**Dataset content:**
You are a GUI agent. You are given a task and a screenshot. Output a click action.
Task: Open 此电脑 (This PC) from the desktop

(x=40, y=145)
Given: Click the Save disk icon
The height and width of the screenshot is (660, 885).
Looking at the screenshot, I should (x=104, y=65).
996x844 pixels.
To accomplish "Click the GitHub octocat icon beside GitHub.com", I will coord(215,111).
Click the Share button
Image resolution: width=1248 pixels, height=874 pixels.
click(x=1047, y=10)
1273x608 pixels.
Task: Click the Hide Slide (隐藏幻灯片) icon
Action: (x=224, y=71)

**Problem statement:** Take the material above and set it down again exactly.

**Solution for this exercise:**
You are a GUI agent. You are given a task and a screenshot. Output a click action.
Task: Open 此电脑 (This PC) from the desktop

(x=40, y=145)
Given: Click the Save disk icon
The height and width of the screenshot is (660, 885).
Looking at the screenshot, I should (x=104, y=65).
996x844 pixels.
To accomplish "Click the GitHub octocat icon beside GitHub.com", I will coord(215,111).
Click the Share button
Image resolution: width=1248 pixels, height=874 pixels.
click(x=1047, y=10)
1273x608 pixels.
Task: Click the Hide Slide (隐藏幻灯片) icon
Action: (x=224, y=71)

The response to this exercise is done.